ストーリーを決めて描く
童謡っぽいのも、好きです。
昔話や童話の歌とか、ありますよね。
あんなかんじで。ストーリーを、小説ではなく、歌詞や詩で描く。
自由詩なら、童話や絵本の文体と、そこまで変わらずに描けるでしょうし。
ストーリーにあわせて、行や蓮に縛られずに、のびのびと描けることでしょう。1番2番に、揃えて描く必要がないのも、ポイントです。
一方、歌詞だと。
さきほどあげた、自由詩の場合のやりやすさが。裏返しで、歌詞の場合の難しさに、なってしまうのですが。

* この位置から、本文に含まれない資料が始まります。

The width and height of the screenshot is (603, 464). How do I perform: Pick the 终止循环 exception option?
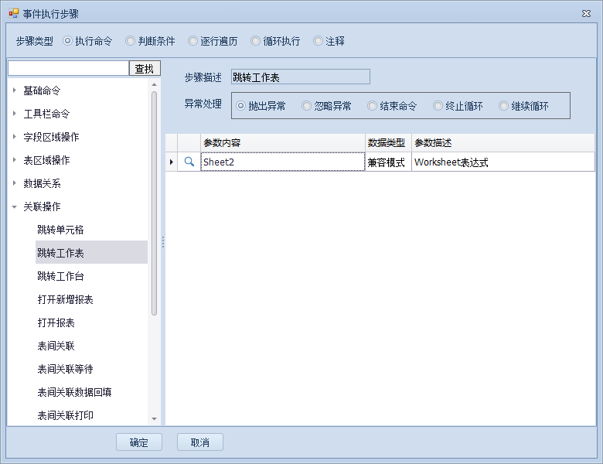(x=458, y=106)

けれども。「難しい」ではあっても、「適さない」ではないのです。昔話や童話の歌、たくさんあるでしょう?
1)普通にストーリーを描く
自由詩なら、普通に描くだけなので、注釈もないのですが。
歌詞の場合。そのストーリーを、1番、2番……と、切り取って、繋いで描くことになるわけです。
【用途】
自由詩:◎
歌詞:○
【メリット】
・展開があって、面白みのある内容になる
【デメリット】
・ストーリーのあらすじができていないと、描けない(描きはじめることは、できる)
・説明的になって、フレーズに厚みがつけにくくなることがある
2)歌詞の構成に、ストーリーの構成をあわせる
たしかに、ストーリーを詩の構成・形状にあわせるのは、ちょっと難しいですが。
歌詞に、構成——
① Aメロ → Bメロ → サビ の縦の構成
② 1番2番の横の構成
があることは、むしろ、ストーリーを語るのに適してさえあるのです。
① Aメロ → Bメロ → サビ の縦の構成
起承転結をあてはめて、きっちりと構成できます。
・起 → 承 → 結(順接——「だから」のストーリー)
・起 → 転 → 結(逆接——「だけど」のストーリー)
になることが、多いのでは。
② 1番2番の横の構成
1番
起 → 承 → 結(順接——「だから」のストーリー)
2番
起 → 転 → 結(逆接——「だけど」のストーリー)
として、対比して描いたりもできます。
同じ命題や状況に、1番2番で逆の結論を出す、なんてのも。
→ 詳しくは「1番・2番を描く(構造編)」を、参照
【用途】
自由詩:X
歌詞:○
【メリット】
・《歌詞》構成にあてはめて、かっちり描ける
・《歌詞》1番・2番を並べることで、面白いものが描ける
【デメリット】
・《歌詞》構成にあてはめて描くのが、難しい
→ 1)の、メリット・デメリットも参照のこと
※ ストーリーとは言っても「お話」に限らず。
ストーリーじたての「エピソード」にもあてはまります。
ラヴ・ストーリーは、苦手です。